# [PAGE TEXT]
#####
Open MPI logo

Hardware Locality Users' Mailing List Archives

  |   Home   |   Support   |   FAQ   |   all Hardware Locality Users mailing list

Subject: Re: [hwloc-users] Problem getting cpuset of MPI task
From: Hendryk Bockelmann (bockelmann_at_[hidden])
Date: 2011-02-10 04:59:36


Hello Samuel,

thanx for the hint ... now I start my program with:

   hwloc_topology_init(&topology);
   hwloc_topology_set_flags(topology,HWLOC_TOPOLOGY_FLAG_WHOLE_SYSTEM);
   hwloc_topology_load(topology);

and can access all information I need to rebind my MPI-tasks or to
rearrange the MPI communicators.

btw: are there any plans to fully support POWER6 and/or POWER7 running
AIX6.1 for the future? Actually we can get the topology right but cache
sizes are missing.

Hendryk

On 10/02/11 10:40, Samuel Thibault wrote:
> Hello,
>
> Hendryk Bockelmann, le Thu 10 Feb 2011 09:08:11 +0100, a écrit :
>> On our clusters the job scheduler binds the MPI tasks, but it is not
>> always clear to which resources. So for us it would be great to know
>> where a task runs such that we might adopt the MPI communicators to
>> increase performance.
#####
# [DATA FOR THE TASK]

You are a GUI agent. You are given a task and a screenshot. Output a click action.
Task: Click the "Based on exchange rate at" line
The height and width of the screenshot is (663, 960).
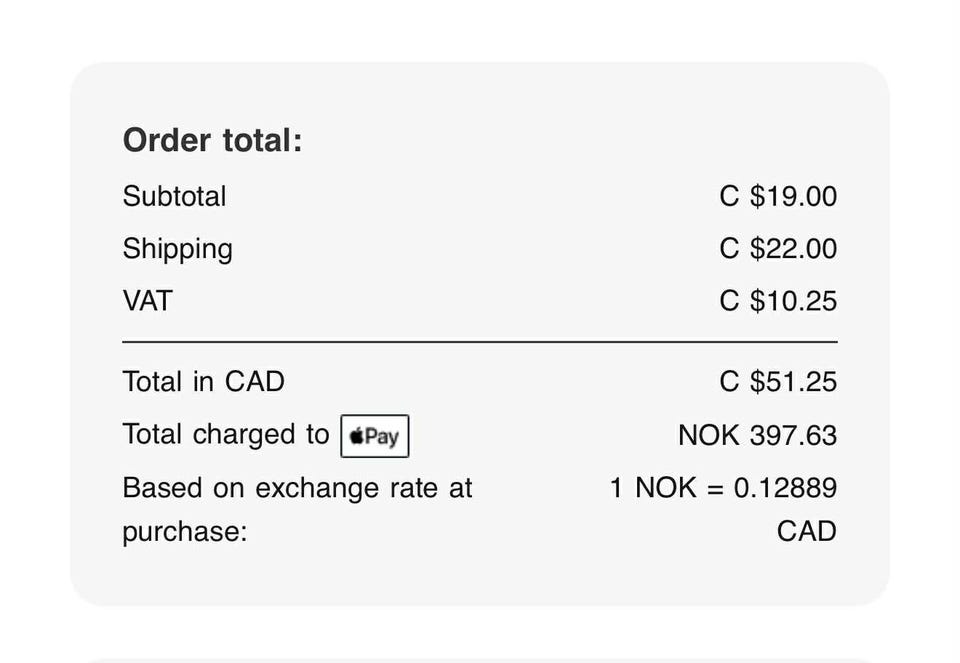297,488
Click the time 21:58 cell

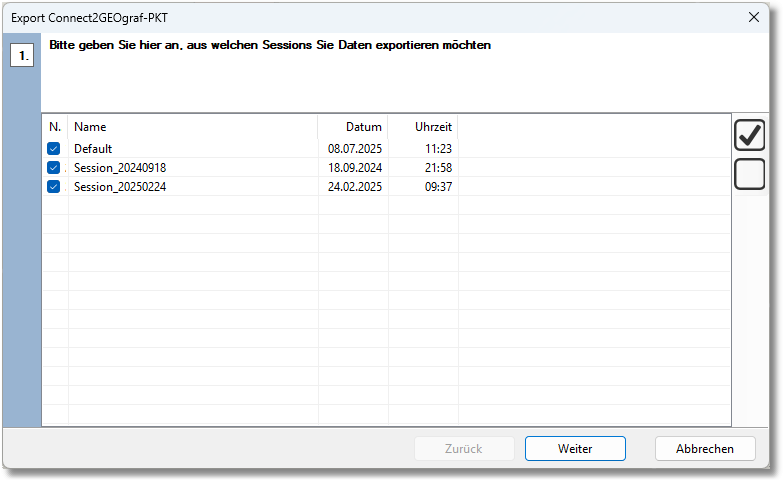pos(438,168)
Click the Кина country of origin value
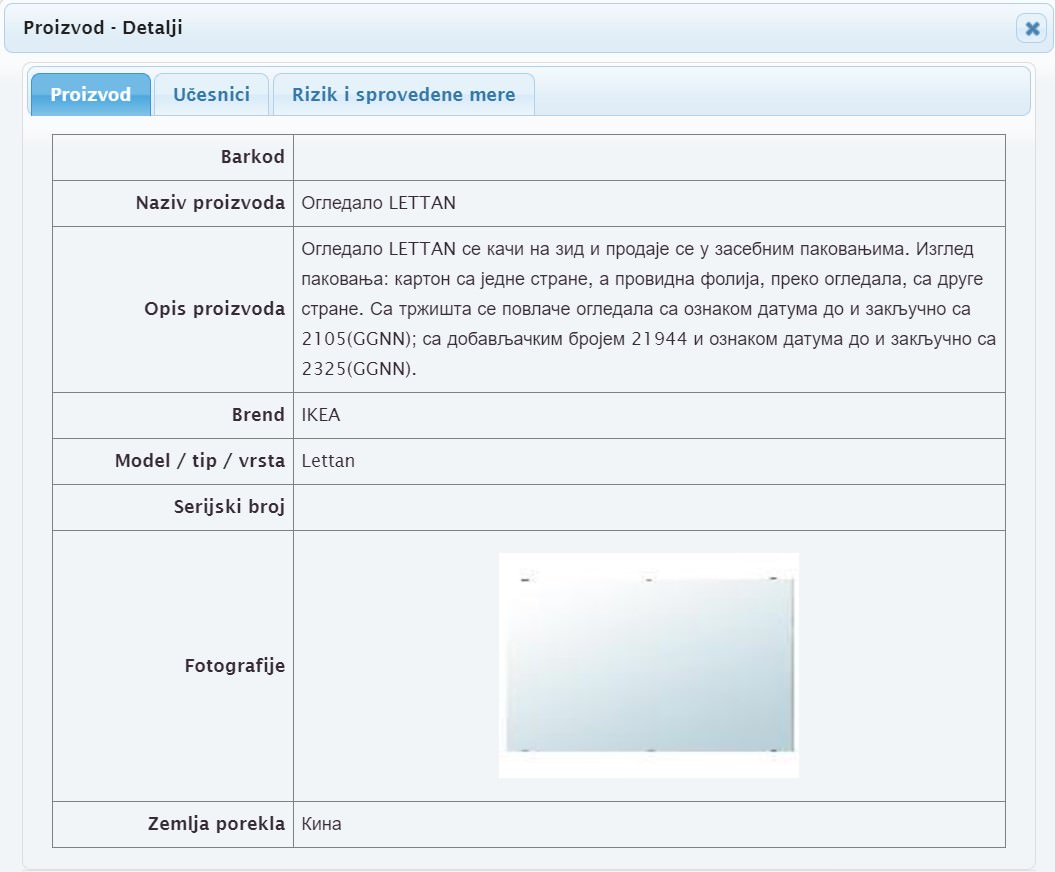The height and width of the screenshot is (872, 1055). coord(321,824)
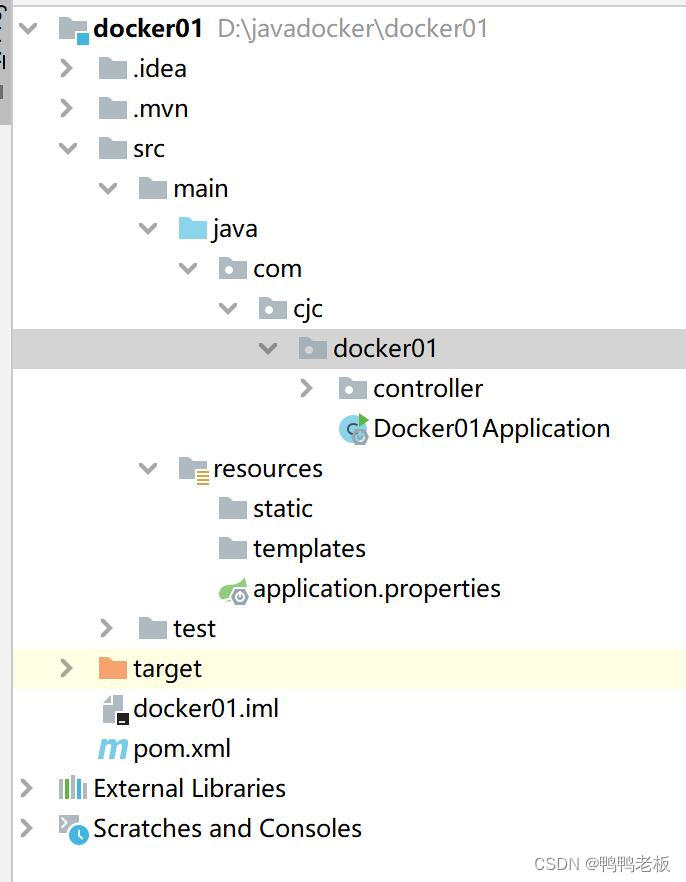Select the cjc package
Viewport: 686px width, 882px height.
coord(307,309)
#####
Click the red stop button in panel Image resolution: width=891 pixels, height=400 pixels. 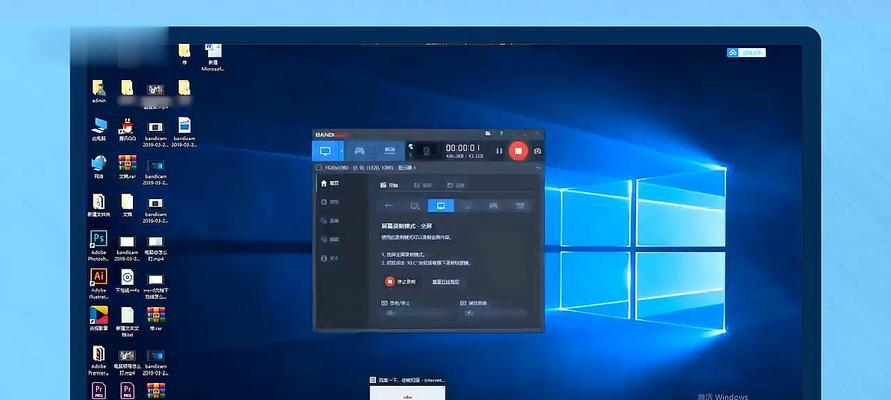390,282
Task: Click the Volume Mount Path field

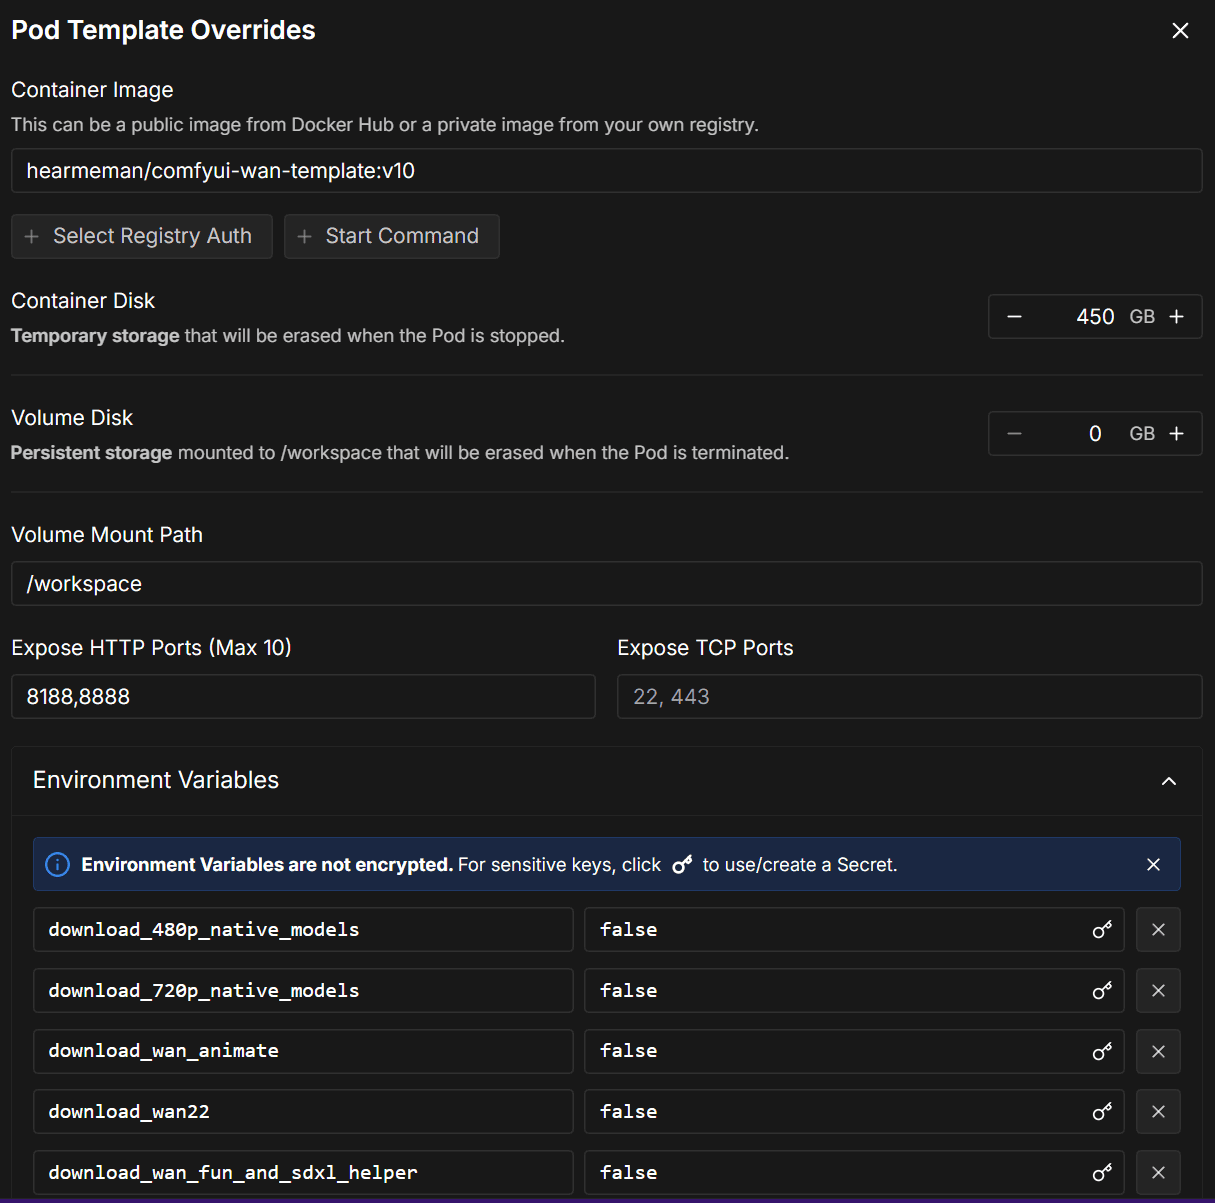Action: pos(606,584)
#####
# [YOUR TASKS]
a) Reproduce the entries from the line with "You are a GUI" to the line with "coord(307,309)", both lines included, and leave out the pictures.
b) Continue the mailing-list message about getting the cpuset of an MPI task from the point where it stops.

# [RESULTS BY TASK]
a)
You are a GUI agent. You are given a task and a screenshot. Output a click action.
Task: Click the "Based on exchange rate at" line
The height and width of the screenshot is (663, 960).
297,488
Click the time 21:58 cell

pos(438,168)
Click the Кина country of origin value
The height and width of the screenshot is (872, 1055). coord(321,824)
Select the cjc package
Viewport: 686px width, 882px height.
coord(307,309)

b)
>
> Ok, so get_cpubind should be enough to know what binding the job
> scheduler does.
>
>> Maybe just a note on the hwloc output on the cluster: while on my locale
>> machine all MPI tasks are able to explore the whole topology, on the
>> cluster each task only sees itself, e.g. for task 7:
>>
>> 7:Machine#0(Backend=AIXOSName=AIXOSRelease=1OSVersion=6HostName=p191Architecture=00C83AC24C00),
>> cpuset: 0x0000c000
>> 7: NUMANode#0, cpuset: 0x0000c000
>> 7: L2Cache#0(0KB line=0), cpuset: 0x0000c000
>> 7: Core#0, cpuset: 0x0000c000
>> 7: PU, cpuset: 0x00004000
>> 7: PU#0, cpuset: 0x00008000
>> 7:--> root_cpuset of process 7 is 0x0000c000
>
> Yes, because by default hwloc restricts itself to what you are allowed
> to use anyway. To see more, use --whole-system.
>
>> Nevertheless, all MPI-tasks have different cpusets and since the nodes
>> are homogeneous one can guess the whole binding using the information of
>> lstopo and the HostName of each task. Perhaps you can tell me whether
>> such a restricted topology is due to hwloc or due to the fixed binding
>> by the job scheduler?
>
> It's because by default hwloc follows the fixed binding :)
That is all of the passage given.